**Prompt**
Search the entries below for the word "pixel" and copy each line that has it.

>>

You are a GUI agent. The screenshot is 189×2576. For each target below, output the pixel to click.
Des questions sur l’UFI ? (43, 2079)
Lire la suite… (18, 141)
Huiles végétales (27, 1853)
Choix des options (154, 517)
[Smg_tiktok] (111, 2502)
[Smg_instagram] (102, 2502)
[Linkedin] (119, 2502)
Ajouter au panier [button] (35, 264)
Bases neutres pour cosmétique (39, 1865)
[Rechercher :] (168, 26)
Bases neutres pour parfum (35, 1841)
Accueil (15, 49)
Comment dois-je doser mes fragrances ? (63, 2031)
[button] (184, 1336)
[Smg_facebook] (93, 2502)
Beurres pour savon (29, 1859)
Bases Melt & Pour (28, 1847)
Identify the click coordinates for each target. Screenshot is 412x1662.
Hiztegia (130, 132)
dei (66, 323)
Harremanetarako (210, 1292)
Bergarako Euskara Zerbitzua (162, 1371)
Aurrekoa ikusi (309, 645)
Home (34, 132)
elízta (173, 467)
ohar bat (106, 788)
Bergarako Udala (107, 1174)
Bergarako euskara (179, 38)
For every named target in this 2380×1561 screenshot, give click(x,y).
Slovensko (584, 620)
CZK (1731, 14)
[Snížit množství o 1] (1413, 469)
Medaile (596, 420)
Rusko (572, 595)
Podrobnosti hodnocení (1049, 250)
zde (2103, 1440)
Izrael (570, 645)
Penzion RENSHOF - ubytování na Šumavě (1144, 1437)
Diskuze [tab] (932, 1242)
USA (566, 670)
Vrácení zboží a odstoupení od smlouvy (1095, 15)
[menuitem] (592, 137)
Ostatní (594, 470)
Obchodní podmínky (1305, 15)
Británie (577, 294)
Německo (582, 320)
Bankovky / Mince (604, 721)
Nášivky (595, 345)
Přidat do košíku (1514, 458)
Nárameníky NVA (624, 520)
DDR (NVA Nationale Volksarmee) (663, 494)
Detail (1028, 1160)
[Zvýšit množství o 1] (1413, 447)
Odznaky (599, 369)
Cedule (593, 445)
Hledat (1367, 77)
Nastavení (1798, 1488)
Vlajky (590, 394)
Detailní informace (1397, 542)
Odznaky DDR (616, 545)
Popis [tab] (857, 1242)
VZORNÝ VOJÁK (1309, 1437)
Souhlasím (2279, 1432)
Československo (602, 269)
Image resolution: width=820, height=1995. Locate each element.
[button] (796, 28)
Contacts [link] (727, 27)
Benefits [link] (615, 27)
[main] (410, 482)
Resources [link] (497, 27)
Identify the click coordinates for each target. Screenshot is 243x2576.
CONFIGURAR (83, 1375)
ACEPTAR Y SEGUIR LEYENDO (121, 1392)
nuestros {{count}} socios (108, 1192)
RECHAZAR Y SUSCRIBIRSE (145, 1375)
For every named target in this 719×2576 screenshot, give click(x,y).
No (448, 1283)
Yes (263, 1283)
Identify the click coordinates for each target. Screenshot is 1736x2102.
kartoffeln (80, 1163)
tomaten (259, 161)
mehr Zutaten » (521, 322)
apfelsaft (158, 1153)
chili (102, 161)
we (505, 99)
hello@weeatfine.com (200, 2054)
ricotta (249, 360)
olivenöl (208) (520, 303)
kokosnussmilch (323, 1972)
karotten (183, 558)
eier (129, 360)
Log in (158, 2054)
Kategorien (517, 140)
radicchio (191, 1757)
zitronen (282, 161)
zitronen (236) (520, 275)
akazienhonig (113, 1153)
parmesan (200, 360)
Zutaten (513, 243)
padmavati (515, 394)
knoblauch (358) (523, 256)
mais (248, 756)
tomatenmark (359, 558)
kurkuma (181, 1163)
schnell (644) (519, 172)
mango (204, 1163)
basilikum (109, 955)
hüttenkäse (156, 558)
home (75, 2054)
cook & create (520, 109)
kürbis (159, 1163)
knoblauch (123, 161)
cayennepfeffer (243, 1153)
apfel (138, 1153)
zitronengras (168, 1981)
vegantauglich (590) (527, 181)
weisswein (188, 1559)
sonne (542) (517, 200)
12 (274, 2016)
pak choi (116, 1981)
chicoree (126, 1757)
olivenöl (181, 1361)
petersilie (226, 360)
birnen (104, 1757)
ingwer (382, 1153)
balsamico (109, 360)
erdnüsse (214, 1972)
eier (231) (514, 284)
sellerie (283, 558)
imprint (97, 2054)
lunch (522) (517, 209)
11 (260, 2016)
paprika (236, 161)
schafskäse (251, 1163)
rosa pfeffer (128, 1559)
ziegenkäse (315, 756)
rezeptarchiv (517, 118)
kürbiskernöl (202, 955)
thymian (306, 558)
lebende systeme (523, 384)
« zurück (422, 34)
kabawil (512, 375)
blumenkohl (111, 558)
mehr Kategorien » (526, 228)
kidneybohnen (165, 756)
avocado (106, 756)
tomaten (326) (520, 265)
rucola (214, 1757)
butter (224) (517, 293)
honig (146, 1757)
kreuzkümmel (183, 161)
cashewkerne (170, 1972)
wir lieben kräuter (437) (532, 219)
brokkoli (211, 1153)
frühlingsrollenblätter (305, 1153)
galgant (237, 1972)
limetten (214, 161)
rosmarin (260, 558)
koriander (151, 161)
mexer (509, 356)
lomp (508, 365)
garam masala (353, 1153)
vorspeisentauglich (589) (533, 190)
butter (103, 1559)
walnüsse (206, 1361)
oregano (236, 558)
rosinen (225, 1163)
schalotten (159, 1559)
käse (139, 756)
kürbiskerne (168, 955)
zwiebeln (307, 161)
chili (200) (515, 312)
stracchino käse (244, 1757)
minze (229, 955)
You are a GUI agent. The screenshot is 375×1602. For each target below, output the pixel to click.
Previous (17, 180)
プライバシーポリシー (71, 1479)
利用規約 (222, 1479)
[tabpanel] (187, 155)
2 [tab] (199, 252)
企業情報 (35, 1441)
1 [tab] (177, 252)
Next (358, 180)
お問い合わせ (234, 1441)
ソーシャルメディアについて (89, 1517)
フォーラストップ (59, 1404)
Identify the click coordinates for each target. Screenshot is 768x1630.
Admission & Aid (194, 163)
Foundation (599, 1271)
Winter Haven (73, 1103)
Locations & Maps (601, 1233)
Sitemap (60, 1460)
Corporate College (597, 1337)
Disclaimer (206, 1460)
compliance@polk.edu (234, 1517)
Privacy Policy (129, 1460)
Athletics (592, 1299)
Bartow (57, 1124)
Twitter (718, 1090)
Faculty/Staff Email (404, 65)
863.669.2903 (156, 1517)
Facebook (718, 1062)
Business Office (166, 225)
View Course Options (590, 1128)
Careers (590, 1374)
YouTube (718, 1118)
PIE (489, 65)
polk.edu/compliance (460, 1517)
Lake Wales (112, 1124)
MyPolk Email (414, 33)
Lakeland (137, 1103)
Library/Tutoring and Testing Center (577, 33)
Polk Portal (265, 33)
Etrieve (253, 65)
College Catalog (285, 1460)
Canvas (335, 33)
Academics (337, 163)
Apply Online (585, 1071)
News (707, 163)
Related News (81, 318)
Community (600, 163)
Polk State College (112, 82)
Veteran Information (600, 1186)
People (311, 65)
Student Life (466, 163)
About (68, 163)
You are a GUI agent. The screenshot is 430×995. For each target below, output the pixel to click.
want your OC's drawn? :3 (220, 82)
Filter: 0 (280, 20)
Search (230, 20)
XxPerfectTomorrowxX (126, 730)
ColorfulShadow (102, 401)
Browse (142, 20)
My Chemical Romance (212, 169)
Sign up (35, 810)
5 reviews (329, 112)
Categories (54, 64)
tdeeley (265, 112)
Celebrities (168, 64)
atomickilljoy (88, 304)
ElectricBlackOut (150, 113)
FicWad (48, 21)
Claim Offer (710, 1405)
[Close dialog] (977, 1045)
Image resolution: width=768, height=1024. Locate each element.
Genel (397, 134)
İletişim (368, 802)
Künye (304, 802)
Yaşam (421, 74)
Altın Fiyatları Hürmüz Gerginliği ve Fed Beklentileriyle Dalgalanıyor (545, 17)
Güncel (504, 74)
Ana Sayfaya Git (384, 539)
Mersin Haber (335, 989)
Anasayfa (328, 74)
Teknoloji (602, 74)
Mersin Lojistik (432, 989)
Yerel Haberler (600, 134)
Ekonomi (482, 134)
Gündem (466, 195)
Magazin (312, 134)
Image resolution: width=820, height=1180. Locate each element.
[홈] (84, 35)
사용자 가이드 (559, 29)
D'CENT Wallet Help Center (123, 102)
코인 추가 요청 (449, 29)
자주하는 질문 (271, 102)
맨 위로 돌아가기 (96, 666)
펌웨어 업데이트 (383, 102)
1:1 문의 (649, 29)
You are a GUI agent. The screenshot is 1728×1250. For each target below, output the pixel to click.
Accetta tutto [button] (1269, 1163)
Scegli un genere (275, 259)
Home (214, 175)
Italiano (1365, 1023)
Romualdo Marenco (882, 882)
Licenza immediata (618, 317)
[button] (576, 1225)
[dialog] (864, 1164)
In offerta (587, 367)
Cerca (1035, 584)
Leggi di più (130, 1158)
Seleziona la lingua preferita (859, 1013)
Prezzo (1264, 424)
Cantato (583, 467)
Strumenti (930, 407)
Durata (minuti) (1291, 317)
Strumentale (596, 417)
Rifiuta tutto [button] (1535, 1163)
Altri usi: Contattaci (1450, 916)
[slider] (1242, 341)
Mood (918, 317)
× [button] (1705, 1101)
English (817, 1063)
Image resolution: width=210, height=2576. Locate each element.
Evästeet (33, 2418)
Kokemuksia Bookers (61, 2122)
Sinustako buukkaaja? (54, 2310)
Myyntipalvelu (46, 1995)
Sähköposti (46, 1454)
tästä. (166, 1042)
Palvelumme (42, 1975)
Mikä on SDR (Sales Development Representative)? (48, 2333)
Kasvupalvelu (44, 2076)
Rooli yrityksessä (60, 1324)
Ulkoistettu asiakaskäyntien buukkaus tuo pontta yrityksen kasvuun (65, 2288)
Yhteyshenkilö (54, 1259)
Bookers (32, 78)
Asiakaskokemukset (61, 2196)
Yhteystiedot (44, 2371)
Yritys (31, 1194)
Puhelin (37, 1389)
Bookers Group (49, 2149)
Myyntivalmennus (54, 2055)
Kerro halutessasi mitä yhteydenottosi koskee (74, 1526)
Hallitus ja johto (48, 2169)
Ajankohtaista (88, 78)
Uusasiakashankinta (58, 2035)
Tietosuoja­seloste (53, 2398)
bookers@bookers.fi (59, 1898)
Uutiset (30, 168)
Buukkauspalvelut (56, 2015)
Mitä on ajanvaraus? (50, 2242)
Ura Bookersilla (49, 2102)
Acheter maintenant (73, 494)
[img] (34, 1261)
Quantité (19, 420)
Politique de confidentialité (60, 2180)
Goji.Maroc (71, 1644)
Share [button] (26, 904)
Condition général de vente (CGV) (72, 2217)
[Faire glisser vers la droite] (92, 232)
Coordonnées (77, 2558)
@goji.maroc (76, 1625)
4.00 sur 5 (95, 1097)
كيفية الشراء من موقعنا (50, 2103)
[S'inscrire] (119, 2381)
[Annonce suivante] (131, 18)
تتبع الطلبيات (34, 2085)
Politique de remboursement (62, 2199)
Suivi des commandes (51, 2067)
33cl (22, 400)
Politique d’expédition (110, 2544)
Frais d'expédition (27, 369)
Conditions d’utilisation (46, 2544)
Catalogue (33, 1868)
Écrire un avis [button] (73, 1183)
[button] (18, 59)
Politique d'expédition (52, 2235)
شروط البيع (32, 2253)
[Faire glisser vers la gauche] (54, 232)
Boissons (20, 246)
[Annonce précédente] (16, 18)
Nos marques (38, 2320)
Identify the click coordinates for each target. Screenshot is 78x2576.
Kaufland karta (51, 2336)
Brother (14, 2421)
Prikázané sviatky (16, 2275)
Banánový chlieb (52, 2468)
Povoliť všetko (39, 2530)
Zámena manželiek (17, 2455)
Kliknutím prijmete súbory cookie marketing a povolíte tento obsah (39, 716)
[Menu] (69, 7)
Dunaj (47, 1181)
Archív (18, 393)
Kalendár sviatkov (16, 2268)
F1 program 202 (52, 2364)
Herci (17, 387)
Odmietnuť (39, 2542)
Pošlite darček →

<<

**Exercise solution**
You are a GUI agent. The screenshot is 189×2576. For each target below, output the pixel to click.
You are a GUI agent. The screenshot is 375×1602. For each target below, output the pixel to click.
You are a GUI agent. The screenshot is 430×995. For each target below, output the pixel to click.
You are a GUI agent. The screenshot is 1728×1250. For each target below, output the pixel to click.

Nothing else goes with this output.